Problem:
Pictures stay out; everything else from the first line of the entries down through the line with "This screenshot has width=1024, height=696." gets copied exactly.

Dataset:
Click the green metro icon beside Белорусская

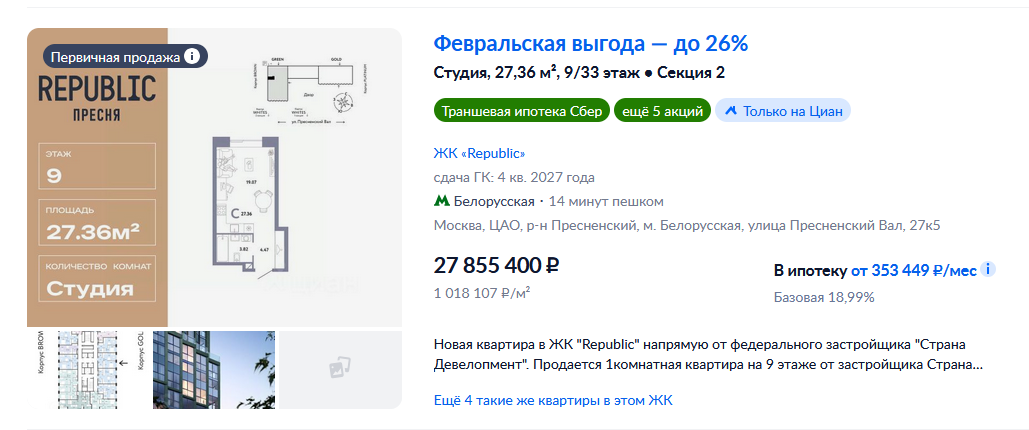click(440, 201)
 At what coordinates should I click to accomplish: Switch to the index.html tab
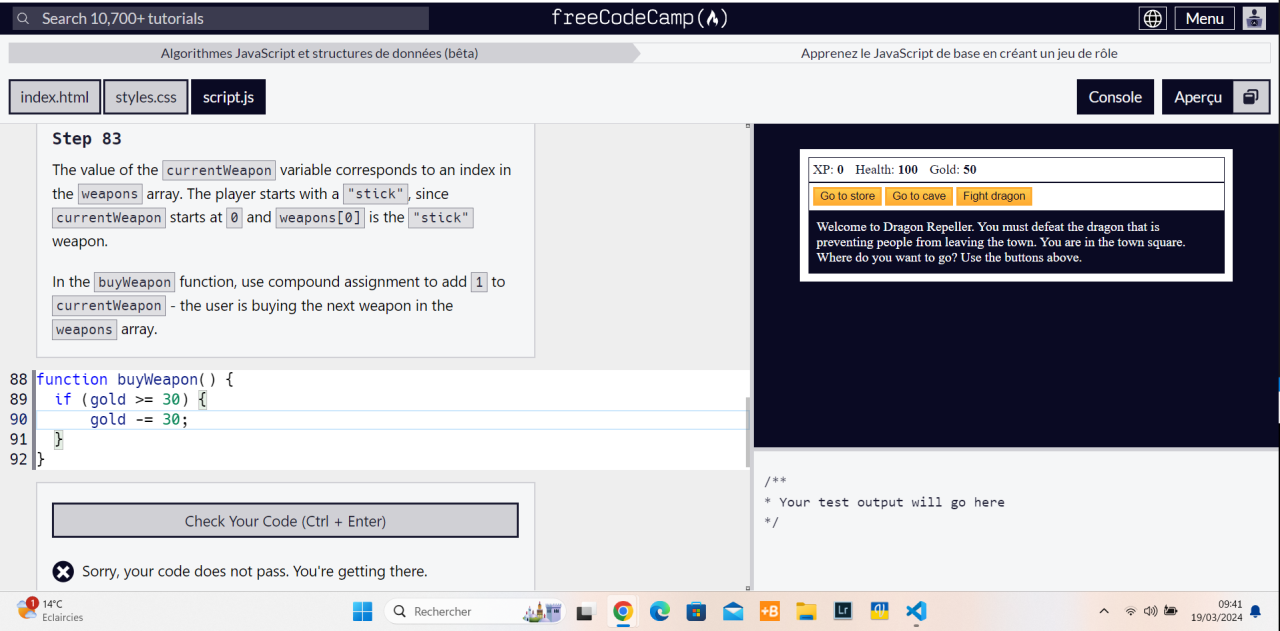point(54,96)
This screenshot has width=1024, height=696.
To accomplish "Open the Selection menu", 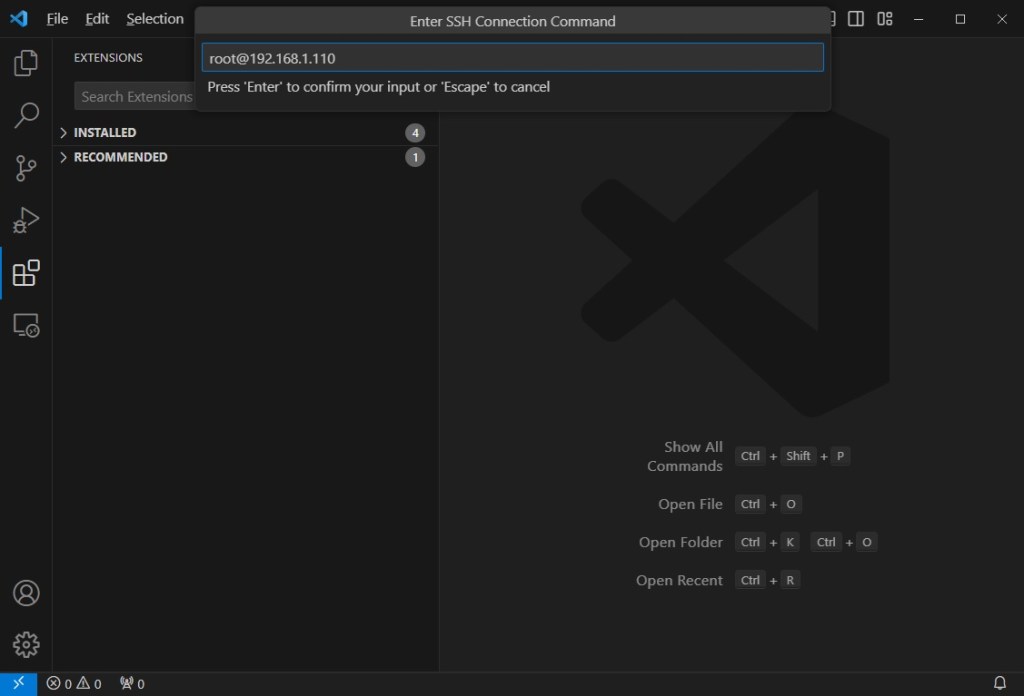I will pyautogui.click(x=155, y=19).
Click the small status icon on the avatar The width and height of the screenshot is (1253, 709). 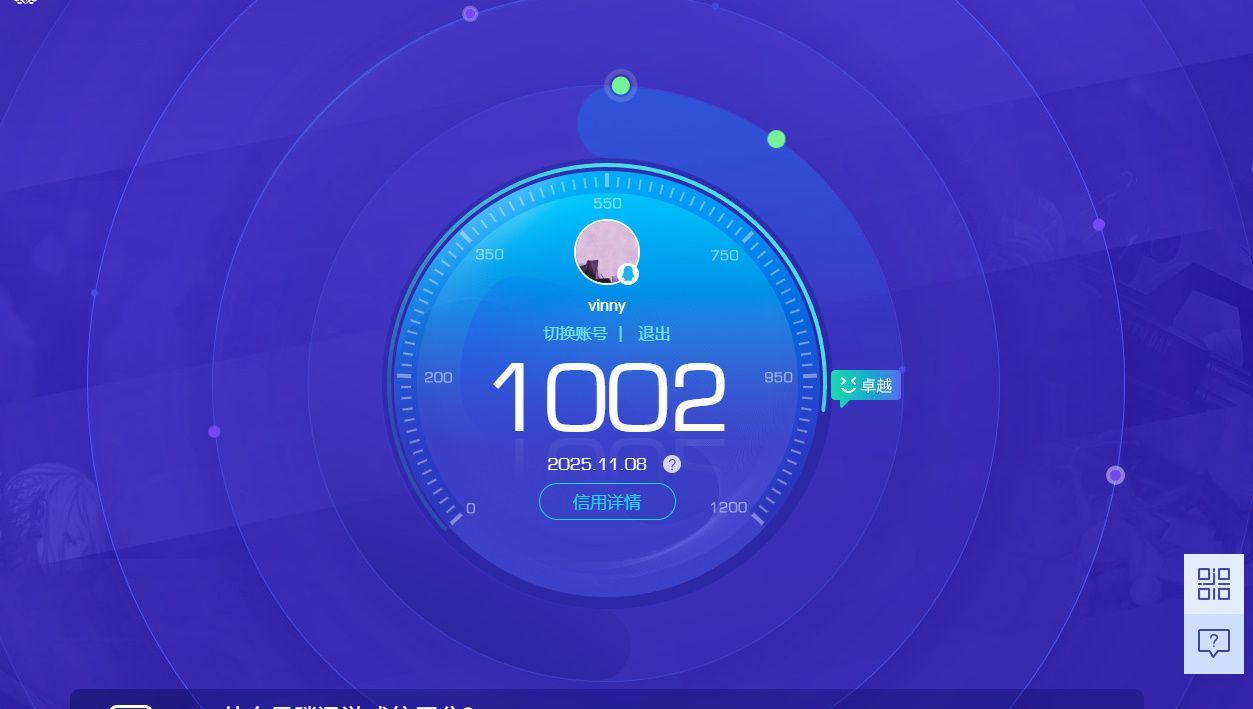tap(629, 272)
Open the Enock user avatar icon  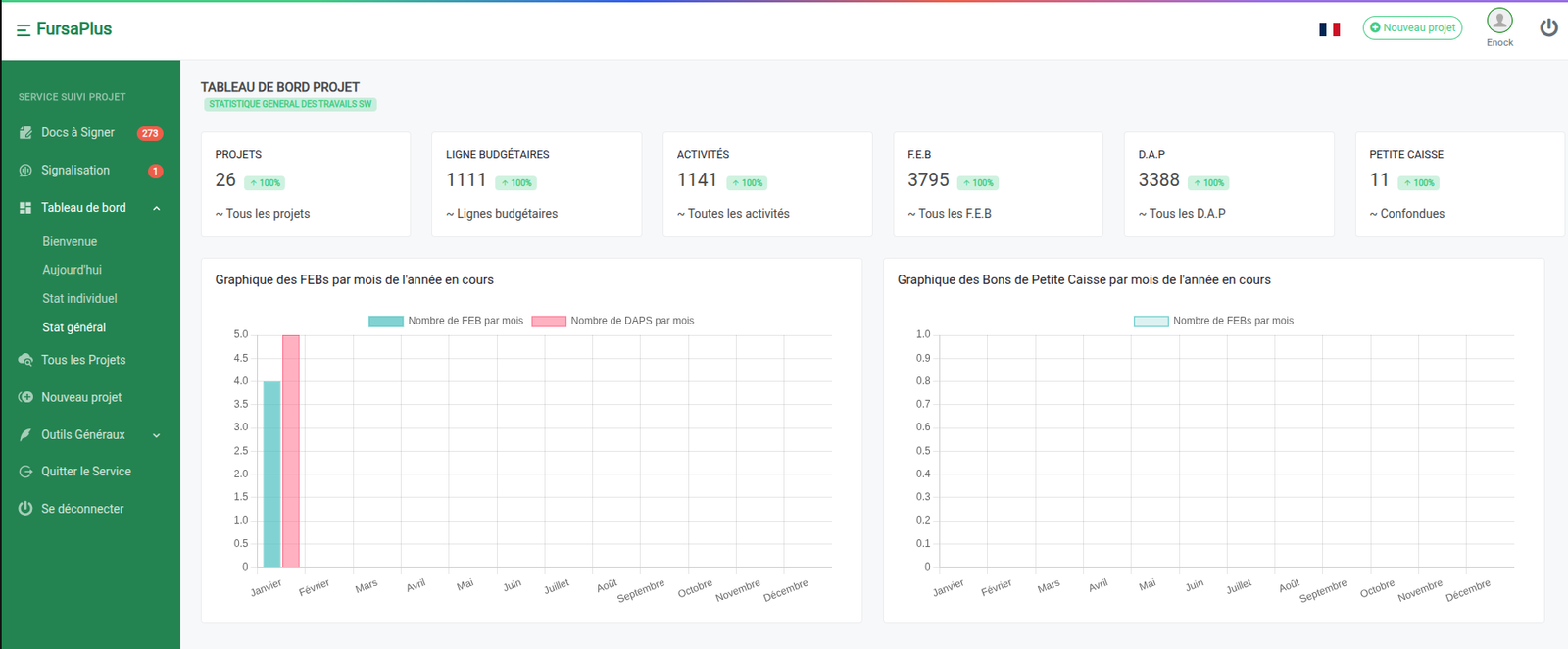[1499, 21]
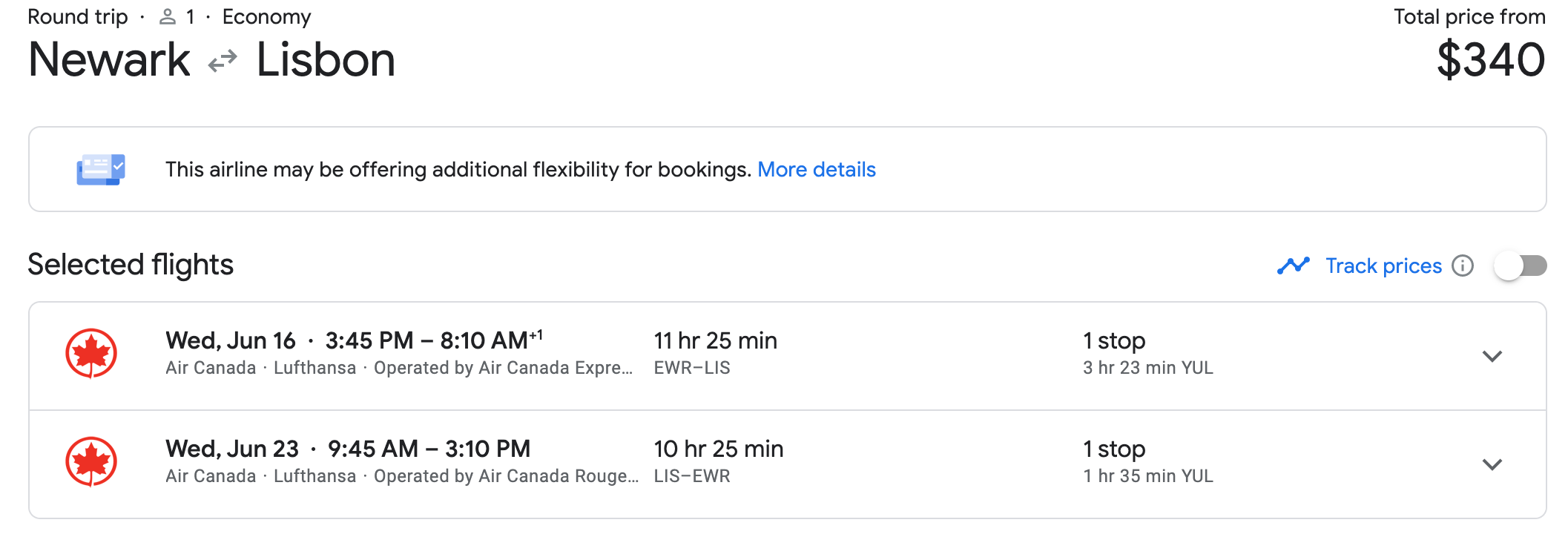Click the Air Canada logo for Jun 23 flight
Viewport: 1568px width, 534px height.
tap(91, 462)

Response:
Click the green metro icon beside Белорусская

click(440, 201)
 At what coordinates should I click to accomplish: Switch to the index.html tab
point(54,96)
This screenshot has width=1024, height=696.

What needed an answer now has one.